Medical record review of Social Worker Notes dated 3/21/2024 through 4/11/2024, showed discharge planning was started. On 3/21/2024, the hospital was notified the patient failed her PASRR (Preadmission Screening and Resident Review, a federal requirement to help ensure appropriate placement in nursing homes for long term care) and was not able to return to the nursing home she had resided in.
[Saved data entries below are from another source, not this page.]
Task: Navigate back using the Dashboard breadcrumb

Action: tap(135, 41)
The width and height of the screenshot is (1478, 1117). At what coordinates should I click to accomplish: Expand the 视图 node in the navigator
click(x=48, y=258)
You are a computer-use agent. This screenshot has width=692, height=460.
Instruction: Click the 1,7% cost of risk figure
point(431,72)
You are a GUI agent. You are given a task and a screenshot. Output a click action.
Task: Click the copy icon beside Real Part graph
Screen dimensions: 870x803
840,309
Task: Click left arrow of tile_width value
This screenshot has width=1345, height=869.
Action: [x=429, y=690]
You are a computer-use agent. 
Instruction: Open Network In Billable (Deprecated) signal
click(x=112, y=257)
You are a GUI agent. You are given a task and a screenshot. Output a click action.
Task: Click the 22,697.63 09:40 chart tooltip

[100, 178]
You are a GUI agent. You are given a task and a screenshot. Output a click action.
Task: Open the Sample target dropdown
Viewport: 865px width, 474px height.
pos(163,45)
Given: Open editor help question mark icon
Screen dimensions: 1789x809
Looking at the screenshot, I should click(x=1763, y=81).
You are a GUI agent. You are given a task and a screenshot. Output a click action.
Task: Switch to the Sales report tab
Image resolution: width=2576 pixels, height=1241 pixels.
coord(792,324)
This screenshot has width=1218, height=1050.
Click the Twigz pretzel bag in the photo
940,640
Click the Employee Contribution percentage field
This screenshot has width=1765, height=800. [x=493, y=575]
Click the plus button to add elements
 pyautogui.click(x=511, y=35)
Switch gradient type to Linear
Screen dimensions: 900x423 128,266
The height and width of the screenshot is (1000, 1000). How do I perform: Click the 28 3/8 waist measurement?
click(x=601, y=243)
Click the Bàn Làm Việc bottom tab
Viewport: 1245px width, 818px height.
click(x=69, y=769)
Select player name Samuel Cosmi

The plan changed "to focus on group homes and boarding homes." Continued review showed the hospital was unable to secure housing for Pt #2.

Medical record review of Social Worker Notes dated 4/5/2024 at 9:10 AM, showed SW #1 updated Pt #2's sister on progress, "The sister asked about what the process would be if insurance is unable to provide housing...advised the patient's sister would be responsible for securing housing post discharge...sister asked 'so you expect me to take her home with me'...responded yes.....Patients' sister asked 'what if I refuse to come and get her?' The Social Worker's notes reveal the patients's sister was advised the hospital's Risk Management and APS [Adult Protective Services] would be apprised of the situation as she cannot legally abandon her sister at the hospital.

The medical record lacked documentation to plan for the patient needs at her sister's house.

Medical record review of Social Worker Notes dated 4/12/2024 at 1:30 PM, showed SW #1 met with Pt #2's sister. "Patients' sister cited multiple social issues which will complicate her ability to manage her sister's care in her home...Patients sister requested chucks to protect her vehicle from possible incontinence during the 2.5 hours' drive home." There is no evidence SW #2 discussed with Pt #2's sister regarding post discharge needs for immediate care.

During an interview with Manager of Case Management on 2/4/2025 at 9:00 AM showed the hospital will try "...everything they can do to get placement for a patient who can't go home...we will try to get help for the family as much as possible...We do everything we can to help them once they get home." Interview continued and revealed SW #1 was no longer employed by the hospital and the Case Manager confirmed the immediate post discharge needs were not met for Patient #2.